→ EXERCISE DETAILS: Repeat the listing below in full, keeping every character as it is.
------
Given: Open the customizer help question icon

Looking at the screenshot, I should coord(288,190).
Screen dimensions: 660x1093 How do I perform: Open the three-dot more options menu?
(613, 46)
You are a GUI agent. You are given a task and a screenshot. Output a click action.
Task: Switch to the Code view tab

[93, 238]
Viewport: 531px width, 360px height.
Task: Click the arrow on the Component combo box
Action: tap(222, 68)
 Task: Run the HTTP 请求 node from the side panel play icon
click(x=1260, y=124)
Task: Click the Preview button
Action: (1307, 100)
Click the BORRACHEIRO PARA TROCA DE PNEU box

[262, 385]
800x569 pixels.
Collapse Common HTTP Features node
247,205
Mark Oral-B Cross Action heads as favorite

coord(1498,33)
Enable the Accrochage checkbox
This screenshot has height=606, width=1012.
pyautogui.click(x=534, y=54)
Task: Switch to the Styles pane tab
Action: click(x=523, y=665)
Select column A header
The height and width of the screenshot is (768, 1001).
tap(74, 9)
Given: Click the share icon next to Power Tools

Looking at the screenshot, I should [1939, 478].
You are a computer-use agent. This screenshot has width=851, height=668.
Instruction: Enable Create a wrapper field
------
→ SOLUTION:
Given: Open the customizer help question icon

Looking at the screenshot, I should coord(288,190).
Screen dimensions: 660x1093 How do I perform: Open the three-dot more options menu?
(613, 46)
You are a GUI agent. You are given a task and a screenshot. Output a click action.
Task: Switch to the Code view tab

[93, 238]
Viewport: 531px width, 360px height.
Task: Click the arrow on the Component combo box
Action: tap(222, 68)
 Task: Run the HTTP 请求 node from the side panel play icon
click(x=1260, y=124)
Task: Click the Preview button
Action: (1307, 100)
Click the BORRACHEIRO PARA TROCA DE PNEU box

[262, 385]
800x569 pixels.
Collapse Common HTTP Features node
247,205
Mark Oral-B Cross Action heads as favorite

coord(1498,33)
Enable the Accrochage checkbox
This screenshot has height=606, width=1012.
pyautogui.click(x=534, y=54)
Task: Switch to the Styles pane tab
Action: click(x=523, y=665)
Select column A header
The height and width of the screenshot is (768, 1001).
tap(74, 9)
Given: Click the share icon next to Power Tools

Looking at the screenshot, I should [1939, 478].
You are a computer-use agent. This screenshot has width=851, height=668.
Instruction: Enable Create a wrapper field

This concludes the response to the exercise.